I have spent most of my life as a Democrat. I recently have seen fit to follow another course. I believe that the issues confronting us cross party lines. Now, one side in this campaign has been telling us that the issues of this election are the maintenance of peace and prosperity. The line has been used, "We've never had it so good."
But I have an uncomfortable feeling that this prosperity isn't something on which we can base our hopes for the future. No nation in history has ever survived a tax burden that reached a third of its national income. Today, 37 cents out of every dollar earned in this country is the tax collector's share, and yet our government continues to spend 17 million dollars a day more than the government takes in. We haven't balanced our budget 28 out of the last 34 years. We've raised our debt limit three times in the last twelve months, and now our national debt is one and a half times bigger than all the combined debts of all the nations of the world. We have 15 billion dollars in gold in our treasury; we don't own an ounce. Foreign dollar claims are 27.3 billion dollars. And we've just had announced that the dollar of 1939 will now purchase 45 cents in its total value.
As for the peace that we would preserve, I wonder who among us would like to approach the wife or mother whose husband or son has died in South Vietnam and ask them if they think this is a peace that should be maintained indefinitely. Do they mean peace, or do they mean we just want to be left in peace? There can be no real peace while one American is dying some place in the world for the rest of us. We're at war with the most dangerous enemy that has ever faced mankind in his long climb from the swamp to the stars, and it's been said if we lose that war, and in so doing lose this way of freedom of ours, history will record with the greatest astonishment that those who had the most to lose did the least to prevent its happening. Well I think it's time we ask ourselves if we still know the freedoms that were intended for us by the Founding Fathers.

■ **Problems and tasks**:
- A) According to the passage, how many cents out of every dollar earned in the country go to the tax collector?
- B) In the entries from the line with "Where should I click to: Click" to the line with "Action: (87, 87)", switch "heading" to "title" and give back only those lines, otherwise unchanged.

■ **Dataset entries**:
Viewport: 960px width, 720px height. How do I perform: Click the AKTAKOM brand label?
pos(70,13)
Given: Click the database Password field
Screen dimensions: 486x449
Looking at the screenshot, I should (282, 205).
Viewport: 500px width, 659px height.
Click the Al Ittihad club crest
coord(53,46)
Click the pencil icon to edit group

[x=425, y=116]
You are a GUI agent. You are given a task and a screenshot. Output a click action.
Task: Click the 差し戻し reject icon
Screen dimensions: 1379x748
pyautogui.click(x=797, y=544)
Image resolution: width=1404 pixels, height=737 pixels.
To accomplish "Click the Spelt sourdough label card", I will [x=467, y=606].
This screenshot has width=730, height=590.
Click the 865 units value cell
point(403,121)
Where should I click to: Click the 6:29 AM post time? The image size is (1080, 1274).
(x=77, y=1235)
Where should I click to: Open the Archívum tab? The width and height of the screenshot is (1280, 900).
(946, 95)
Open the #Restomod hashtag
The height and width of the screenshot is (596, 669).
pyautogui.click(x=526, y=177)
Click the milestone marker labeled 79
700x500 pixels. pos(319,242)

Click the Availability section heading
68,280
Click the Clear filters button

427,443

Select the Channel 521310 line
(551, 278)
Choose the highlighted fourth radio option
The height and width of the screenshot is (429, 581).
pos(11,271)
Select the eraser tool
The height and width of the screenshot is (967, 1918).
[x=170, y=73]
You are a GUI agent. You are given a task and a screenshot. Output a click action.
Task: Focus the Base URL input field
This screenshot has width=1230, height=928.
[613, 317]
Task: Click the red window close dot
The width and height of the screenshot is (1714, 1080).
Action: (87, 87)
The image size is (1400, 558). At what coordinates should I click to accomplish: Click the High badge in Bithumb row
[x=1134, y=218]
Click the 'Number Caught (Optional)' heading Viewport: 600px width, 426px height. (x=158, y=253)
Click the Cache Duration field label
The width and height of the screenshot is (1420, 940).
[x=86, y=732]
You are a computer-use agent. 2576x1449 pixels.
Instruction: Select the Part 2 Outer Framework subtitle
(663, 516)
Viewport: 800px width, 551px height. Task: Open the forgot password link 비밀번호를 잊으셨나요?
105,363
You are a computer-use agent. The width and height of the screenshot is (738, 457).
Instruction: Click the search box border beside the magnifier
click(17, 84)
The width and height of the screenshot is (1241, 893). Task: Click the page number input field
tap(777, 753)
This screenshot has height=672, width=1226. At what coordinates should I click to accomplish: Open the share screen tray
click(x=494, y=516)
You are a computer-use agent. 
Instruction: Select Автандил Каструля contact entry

■ **Per-task outputs**:
- A) 37 cents

- B)
Where should I click to: Click the 6:29 AM post time? The image size is (1080, 1274).
(x=77, y=1235)
Where should I click to: Open the Archívum tab? The width and height of the screenshot is (1280, 900).
(946, 95)
Open the #Restomod hashtag
The height and width of the screenshot is (596, 669).
pyautogui.click(x=526, y=177)
Click the milestone marker labeled 79
700x500 pixels. pos(319,242)

Click the Availability section title
68,280
Click the Clear filters button

427,443

Select the Channel 521310 line
(551, 278)
Choose the highlighted fourth radio option
The height and width of the screenshot is (429, 581).
pos(11,271)
Select the eraser tool
The height and width of the screenshot is (967, 1918).
[x=170, y=73]
You are a GUI agent. You are given a task and a screenshot. Output a click action.
Task: Focus the Base URL input field
This screenshot has width=1230, height=928.
[613, 317]
Task: Click the red window close dot
The width and height of the screenshot is (1714, 1080).
Action: (87, 87)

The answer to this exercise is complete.